TEXTO DEL EJERCICIO:
-------

Por Kazuo Ishiguro
Como le he explicado muchas veces a mi esposa, todos los libros que están de mi lado de la cama son parte de algún proyecto fundamental, y no tiene caso limpiar y quitarlos. Por ejemplo, está mi proyecto sobre Homero: las nuevas traducciones al inglés de Stephen Mitchell de La Ilíada y La odisea. Estas versiones son ordenadas y menos líricas que las grandiosas traducciones de Falges, pero las emociones profundas se asoman poderosamente desde esas sutilezas.
Debajo de ellos está The Mighty Dead: Why Homer Matters, de Adam Nicolson, que quizá leeré, o no, después. Luego está mi proyecto del gótico sureño: El corazón es un cazador solitario, de Carson McCullers, y Sangre sabia, de Flannery O’Connor, ninguno de los cuales he leído. Encima de todos, sin embargo, está Joni Mitchell in Her Own Words: Conversations With Malka Marom. Curiosamente, he descubierto que admiro cada vez más a Mitchell conforme envejezco (lo opuesto de mi experiencia con la mayoría de sus colegas cantautores de la década de los setenta). Discos como Hejira y Blue ahora suenan innegablemente como arte del bueno y no estoy siendo para nada nostálgico cuando lo digo. Pero siempre ha sido un enigma para mí, y espero que este libro rebose de revelaciones silenciosas.

-------

DATOS PROPORCIONADOS:

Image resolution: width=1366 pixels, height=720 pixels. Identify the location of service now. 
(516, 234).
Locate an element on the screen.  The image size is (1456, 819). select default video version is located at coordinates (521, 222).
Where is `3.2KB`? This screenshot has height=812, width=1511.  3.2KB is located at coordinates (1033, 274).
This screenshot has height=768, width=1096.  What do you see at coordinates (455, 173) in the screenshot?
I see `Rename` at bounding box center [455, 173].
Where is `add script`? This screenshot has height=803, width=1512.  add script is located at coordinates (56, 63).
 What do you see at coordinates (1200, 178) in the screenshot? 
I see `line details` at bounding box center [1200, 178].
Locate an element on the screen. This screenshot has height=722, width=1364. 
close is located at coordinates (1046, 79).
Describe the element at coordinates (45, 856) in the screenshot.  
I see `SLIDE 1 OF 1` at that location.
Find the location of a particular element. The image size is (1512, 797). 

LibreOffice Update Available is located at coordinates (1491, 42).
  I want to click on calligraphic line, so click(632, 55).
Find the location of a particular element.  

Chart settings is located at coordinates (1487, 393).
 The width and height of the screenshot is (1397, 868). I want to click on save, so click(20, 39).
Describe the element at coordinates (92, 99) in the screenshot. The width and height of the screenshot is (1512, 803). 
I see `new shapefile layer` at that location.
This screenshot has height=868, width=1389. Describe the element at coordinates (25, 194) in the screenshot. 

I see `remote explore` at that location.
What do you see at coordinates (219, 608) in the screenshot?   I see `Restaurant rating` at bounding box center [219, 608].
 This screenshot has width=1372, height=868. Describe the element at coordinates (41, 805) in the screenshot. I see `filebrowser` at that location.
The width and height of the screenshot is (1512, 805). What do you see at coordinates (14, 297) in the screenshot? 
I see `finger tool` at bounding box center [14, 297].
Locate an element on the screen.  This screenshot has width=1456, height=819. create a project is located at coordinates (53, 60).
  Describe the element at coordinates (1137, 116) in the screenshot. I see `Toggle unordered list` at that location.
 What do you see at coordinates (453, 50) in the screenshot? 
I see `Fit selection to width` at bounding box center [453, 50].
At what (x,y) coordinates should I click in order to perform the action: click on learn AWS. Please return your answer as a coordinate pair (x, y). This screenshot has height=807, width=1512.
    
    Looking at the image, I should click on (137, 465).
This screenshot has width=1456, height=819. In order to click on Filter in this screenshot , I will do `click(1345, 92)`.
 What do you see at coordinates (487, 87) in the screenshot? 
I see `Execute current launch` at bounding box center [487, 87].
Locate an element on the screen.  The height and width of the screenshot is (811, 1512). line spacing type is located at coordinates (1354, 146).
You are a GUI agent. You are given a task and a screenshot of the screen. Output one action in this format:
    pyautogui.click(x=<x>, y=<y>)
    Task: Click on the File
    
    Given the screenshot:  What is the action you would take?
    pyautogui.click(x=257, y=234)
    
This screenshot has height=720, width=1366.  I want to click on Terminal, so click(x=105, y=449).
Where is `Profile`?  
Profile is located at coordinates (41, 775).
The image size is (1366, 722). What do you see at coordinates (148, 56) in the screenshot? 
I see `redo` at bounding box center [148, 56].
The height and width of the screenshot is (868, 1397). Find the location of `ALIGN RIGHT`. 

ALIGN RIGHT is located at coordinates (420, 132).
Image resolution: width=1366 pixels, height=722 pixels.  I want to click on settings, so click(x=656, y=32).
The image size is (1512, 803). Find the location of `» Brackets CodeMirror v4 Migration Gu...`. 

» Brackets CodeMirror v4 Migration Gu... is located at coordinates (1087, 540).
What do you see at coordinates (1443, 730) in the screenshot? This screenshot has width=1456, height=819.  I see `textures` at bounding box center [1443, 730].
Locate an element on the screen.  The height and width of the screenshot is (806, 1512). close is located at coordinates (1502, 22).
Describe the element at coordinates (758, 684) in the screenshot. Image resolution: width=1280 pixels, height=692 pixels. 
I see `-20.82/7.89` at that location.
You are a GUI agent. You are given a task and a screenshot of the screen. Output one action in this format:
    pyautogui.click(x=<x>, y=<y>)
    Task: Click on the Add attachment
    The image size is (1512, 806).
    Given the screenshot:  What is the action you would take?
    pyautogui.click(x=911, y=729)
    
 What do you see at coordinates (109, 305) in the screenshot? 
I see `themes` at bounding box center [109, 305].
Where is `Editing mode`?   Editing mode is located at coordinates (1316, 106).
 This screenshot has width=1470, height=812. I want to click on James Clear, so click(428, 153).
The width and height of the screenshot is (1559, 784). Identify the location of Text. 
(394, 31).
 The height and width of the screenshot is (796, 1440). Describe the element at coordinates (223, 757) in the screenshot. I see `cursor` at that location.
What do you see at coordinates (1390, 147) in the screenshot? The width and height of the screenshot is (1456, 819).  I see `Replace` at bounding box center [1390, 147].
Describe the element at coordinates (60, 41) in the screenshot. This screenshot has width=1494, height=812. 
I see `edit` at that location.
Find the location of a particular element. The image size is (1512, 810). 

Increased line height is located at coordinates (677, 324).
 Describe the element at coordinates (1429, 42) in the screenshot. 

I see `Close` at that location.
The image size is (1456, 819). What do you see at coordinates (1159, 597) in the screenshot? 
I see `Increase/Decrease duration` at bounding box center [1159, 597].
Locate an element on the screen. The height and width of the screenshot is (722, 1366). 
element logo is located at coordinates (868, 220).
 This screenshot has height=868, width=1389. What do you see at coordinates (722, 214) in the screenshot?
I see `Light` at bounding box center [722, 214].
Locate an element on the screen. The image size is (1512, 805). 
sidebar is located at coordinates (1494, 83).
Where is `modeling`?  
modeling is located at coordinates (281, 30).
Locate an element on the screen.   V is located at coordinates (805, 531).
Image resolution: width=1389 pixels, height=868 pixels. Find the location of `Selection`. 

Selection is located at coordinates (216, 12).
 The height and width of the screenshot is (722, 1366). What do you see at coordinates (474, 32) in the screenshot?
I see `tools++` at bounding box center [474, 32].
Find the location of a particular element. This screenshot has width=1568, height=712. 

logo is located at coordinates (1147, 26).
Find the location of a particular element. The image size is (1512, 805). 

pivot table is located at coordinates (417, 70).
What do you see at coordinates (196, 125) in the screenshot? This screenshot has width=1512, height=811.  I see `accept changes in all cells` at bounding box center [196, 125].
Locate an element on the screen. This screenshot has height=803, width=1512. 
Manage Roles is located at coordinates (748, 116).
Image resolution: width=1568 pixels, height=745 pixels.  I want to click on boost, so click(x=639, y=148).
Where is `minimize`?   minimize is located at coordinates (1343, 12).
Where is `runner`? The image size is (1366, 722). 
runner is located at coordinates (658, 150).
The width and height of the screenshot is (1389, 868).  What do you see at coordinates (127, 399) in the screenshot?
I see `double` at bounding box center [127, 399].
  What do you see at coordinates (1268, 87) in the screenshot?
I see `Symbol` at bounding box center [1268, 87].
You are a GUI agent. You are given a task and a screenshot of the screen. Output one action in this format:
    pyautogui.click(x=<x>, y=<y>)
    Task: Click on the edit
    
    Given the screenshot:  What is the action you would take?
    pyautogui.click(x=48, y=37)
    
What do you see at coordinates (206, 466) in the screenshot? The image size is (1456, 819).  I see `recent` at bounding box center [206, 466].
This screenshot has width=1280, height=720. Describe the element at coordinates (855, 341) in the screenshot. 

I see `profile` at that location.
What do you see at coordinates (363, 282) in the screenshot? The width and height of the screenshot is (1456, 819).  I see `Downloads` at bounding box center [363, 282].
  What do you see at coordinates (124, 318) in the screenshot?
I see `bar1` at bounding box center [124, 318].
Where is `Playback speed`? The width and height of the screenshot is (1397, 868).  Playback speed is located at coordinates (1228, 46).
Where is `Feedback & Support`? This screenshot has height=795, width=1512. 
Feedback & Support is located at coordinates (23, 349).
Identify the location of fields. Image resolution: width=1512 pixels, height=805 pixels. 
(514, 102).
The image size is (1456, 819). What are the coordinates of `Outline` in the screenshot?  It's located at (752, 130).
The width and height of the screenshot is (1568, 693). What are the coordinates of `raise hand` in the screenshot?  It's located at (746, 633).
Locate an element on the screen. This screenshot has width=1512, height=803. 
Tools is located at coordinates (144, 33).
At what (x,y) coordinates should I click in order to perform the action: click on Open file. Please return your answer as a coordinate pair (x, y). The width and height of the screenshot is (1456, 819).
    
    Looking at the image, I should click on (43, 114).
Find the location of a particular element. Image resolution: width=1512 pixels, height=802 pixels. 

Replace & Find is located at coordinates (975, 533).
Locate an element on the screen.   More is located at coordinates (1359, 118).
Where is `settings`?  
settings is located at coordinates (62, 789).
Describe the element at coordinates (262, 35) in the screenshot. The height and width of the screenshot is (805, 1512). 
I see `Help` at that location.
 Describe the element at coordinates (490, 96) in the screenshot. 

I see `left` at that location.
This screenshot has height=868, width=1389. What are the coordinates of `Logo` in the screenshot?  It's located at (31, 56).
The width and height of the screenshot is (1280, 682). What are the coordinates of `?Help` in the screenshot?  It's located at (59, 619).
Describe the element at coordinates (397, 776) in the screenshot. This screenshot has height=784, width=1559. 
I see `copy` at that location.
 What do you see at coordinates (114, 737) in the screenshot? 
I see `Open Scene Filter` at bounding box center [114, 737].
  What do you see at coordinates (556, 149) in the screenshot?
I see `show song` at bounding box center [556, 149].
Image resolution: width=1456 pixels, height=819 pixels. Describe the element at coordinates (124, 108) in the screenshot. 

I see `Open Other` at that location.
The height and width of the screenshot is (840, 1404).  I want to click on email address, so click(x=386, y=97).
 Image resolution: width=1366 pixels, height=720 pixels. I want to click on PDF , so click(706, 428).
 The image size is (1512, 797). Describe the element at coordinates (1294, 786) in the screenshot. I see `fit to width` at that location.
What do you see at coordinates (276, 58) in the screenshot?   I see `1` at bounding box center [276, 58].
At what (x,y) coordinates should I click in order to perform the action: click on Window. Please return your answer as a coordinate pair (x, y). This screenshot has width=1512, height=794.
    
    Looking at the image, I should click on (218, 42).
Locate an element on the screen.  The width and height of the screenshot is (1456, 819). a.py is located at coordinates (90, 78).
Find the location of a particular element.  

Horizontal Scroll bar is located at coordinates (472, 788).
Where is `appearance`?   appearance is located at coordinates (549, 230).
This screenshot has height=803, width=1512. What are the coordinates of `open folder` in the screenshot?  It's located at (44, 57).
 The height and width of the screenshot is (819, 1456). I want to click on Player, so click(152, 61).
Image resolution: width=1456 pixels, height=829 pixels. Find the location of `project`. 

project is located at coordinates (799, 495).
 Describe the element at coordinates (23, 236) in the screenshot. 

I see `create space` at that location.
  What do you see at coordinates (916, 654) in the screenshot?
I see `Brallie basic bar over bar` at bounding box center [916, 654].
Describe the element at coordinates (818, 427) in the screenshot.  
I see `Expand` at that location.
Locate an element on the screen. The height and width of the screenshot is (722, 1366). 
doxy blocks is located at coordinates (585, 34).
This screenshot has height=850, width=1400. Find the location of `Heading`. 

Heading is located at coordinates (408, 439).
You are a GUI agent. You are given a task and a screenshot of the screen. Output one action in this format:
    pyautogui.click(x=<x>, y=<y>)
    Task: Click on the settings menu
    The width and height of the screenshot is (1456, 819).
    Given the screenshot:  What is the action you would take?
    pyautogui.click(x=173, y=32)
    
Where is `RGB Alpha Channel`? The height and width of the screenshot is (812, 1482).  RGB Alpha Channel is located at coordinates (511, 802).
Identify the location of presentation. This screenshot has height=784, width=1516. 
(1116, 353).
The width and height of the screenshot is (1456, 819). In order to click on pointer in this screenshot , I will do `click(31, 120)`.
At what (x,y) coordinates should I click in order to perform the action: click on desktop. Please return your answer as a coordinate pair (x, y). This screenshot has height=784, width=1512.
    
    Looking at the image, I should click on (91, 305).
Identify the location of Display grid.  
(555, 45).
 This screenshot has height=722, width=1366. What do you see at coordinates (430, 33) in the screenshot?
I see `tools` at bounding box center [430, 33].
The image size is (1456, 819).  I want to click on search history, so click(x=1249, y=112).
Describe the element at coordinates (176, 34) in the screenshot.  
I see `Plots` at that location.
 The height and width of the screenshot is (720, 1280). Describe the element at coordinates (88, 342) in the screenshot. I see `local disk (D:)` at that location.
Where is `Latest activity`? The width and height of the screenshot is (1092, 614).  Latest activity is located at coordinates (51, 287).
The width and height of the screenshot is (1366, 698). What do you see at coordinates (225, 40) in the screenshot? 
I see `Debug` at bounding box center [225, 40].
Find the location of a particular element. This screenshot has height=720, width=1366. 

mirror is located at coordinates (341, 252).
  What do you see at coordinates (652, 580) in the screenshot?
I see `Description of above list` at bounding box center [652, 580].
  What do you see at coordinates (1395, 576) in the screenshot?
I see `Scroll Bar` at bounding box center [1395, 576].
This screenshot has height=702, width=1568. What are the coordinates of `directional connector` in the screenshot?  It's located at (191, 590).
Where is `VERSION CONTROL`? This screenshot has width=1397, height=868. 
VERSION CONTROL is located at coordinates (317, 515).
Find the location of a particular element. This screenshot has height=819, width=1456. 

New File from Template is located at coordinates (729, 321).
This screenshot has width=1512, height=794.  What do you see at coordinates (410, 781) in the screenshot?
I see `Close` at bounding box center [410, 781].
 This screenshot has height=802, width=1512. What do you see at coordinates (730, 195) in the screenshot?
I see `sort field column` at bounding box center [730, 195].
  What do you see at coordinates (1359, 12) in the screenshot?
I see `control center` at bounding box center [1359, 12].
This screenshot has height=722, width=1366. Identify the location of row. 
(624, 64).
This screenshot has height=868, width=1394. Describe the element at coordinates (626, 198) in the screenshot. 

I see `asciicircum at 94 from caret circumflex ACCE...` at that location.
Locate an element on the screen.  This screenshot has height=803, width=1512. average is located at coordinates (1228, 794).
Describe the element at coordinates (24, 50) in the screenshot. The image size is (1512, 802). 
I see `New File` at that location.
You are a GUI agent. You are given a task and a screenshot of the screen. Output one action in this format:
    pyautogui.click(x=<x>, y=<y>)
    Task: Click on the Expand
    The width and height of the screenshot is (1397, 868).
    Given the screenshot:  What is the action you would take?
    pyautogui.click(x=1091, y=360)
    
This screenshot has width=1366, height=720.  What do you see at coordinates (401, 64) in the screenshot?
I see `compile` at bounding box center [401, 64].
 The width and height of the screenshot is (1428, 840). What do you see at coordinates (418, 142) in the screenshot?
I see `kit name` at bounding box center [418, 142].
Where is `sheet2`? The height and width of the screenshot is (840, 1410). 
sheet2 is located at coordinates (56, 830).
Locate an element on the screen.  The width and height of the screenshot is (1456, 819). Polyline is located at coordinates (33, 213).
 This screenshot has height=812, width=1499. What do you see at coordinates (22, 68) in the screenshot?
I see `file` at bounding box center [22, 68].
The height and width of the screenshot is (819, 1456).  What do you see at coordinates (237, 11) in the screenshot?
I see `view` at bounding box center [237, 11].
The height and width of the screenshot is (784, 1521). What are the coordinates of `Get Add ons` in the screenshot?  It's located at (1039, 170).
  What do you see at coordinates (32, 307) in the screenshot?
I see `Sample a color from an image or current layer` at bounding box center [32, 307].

-------

CONSIGNA: Por favor, transcribe íntegro el texto del ejercicio, sin alterar nada. Las líneas no intervienen en esto.

TU RESPUESTA:
Por Kazuo Ishiguro
Como le he explicado muchas veces a mi esposa, todos los libros que están de mi lado de la cama son parte de algún proyecto fundamental, y no tiene caso limpiar y quitarlos. Por ejemplo, está mi proyecto sobre Homero: las nuevas traducciones al inglés de Stephen Mitchell de La Ilíada y La odisea. Estas versiones son ordenadas y menos líricas que las grandiosas traducciones de Falges, pero las emociones profundas se asoman poderosamente desde esas sutilezas.
Debajo de ellos está The Mighty Dead: Why Homer Matters, de Adam Nicolson, que quizá leeré, o no, después. Luego está mi proyecto del gótico sureño: El corazón es un cazador solitario, de Carson McCullers, y Sangre sabia, de Flannery O’Connor, ninguno de los cuales he leído. Encima de todos, sin embargo, está Joni Mitchell in Her Own Words: Conversations With Malka Marom. Curiosamente, he descubierto que admiro cada vez más a Mitchell conforme envejezco (lo opuesto de mi experiencia con la mayoría de sus colegas cantautores de la década de los setenta). Discos como Hejira y Blue ahora suenan innegablemente como arte del bueno y no estoy siendo para nada nostálgico cuando lo digo. Pero siempre ha sido un enigma para mí, y espero que este libro rebose de revelaciones silenciosas.